Even the latest IEC61511:2016 states it in a similar manner:

"The schedule for the proof tests shall be according to the SRS. The frequency of proof tests for a SIF shall be determined through PFDavg or PFH calculation in accordance with 11.9 for the SIS as installed in the operating environment."

Not only in IEC 61511 but also in the more generic IEC 61508 standard is written that the proof test interval can be determined based on the PFDavg value. So, if the end user follows the standards, then the proof test interval is based on the PFD calculations.

## AND WHAT DO PRODUCT MANUFACTURERS SAY?

Product manufacturers of safety equipment write safety manuals. And in those manuals, you will often find statements like this “We recommend proof testing the device at least once per year” or whatever frequency they recommend. Product manufacturers either have done tests to decide on the proof test frequency, or they protect themselves legally by making a statement like this.
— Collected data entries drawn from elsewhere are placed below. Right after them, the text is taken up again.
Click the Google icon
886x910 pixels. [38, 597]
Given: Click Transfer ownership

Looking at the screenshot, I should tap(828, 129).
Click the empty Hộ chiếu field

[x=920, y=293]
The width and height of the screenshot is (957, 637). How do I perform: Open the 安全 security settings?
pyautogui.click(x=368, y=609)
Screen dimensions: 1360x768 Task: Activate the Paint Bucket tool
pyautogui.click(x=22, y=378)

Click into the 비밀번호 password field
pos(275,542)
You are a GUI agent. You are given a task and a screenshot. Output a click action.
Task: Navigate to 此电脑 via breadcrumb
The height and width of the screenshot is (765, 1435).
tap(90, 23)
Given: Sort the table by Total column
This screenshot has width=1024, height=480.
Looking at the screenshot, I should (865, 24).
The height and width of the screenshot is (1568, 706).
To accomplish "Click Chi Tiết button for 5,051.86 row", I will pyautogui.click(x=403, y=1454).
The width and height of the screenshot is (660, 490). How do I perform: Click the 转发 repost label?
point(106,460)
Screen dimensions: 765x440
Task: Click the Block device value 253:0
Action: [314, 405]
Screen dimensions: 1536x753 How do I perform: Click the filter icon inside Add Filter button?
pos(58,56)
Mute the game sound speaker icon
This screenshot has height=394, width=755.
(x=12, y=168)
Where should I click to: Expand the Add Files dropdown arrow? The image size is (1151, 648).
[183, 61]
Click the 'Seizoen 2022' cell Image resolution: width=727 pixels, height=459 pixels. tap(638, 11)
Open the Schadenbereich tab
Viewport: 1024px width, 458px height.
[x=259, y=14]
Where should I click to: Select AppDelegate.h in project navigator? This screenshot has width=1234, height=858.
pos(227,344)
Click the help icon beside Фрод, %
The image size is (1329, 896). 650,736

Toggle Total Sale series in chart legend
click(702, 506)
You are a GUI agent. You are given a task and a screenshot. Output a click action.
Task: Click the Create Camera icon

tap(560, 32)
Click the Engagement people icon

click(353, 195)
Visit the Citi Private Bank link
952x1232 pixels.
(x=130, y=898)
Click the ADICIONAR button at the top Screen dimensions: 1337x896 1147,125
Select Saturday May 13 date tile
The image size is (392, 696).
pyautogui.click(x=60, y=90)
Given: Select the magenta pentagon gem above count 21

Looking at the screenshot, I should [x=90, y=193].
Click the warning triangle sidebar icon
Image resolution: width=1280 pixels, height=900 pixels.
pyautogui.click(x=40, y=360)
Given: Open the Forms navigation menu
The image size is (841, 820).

Either way, you need to follow their instructions.## PROOF TESTING – LEGALLY, WHO IS RIGHT?

So what does an end user do if the PFD calculation of the complete loop results in a proof test frequency of once every two years, but there is equipment in the loop where the manufacturer states in their manual to proof test it once every year? Legally which one of the two wins?Even though I have been personally a safety expert witness on several court cases related to IEC 61508, I don’t know the legal answer to this one. During those court cases, where I was a safety expert witness, it was never about safety but only about money related to IEC 61508 projects. I have never seen a court case where this question was the problem. I think it is a difficult question to answer legally, and only the judge can decide on a case-by-case basis. So if I were an end user, how would I decide the proof test interval?

## HOW TO DECIDE THE PROOF TEST FREQUENCY?

If you think about it practically, an end user must consider three things when deciding on the proof test frequency. First of all, the end user needs to follow the law. If, in your country, there are any laws that, in one way or another, would make a statement about proof testing safety functions, then you will have to follow those laws.Second of all, end users need to do what manufacturers of safety products write in their safety manuals. You cannot buy a product, not follow the manual, and then complain that it did not work. Product suppliers will always point out that it was clearly written in the manual how to operate their product.

And at last, follow the PFD calculation. But keep in mind two things. First of all, the PFD calculation is only as good as you made the model and the reliability data you are using. There is always a lot of uncertainty in the PFD calculation. Do you want to base your proof test frequency on uncertain results? Second, if the PFD calculation results in a lower frequency than the product manual states, you should still follow the manual. The product manufacturer knows his product best.

So, in summary, the order of how to decide the proof test frequency should be like this:

- Do what the law says.
- Follow the instructions of the product manufacturer.
- Base it on the PFD calculation.

Keep in mind that the higher frequency always wins. And finally, try to make the proof test as realistic as possible. The more realistic, the better it is.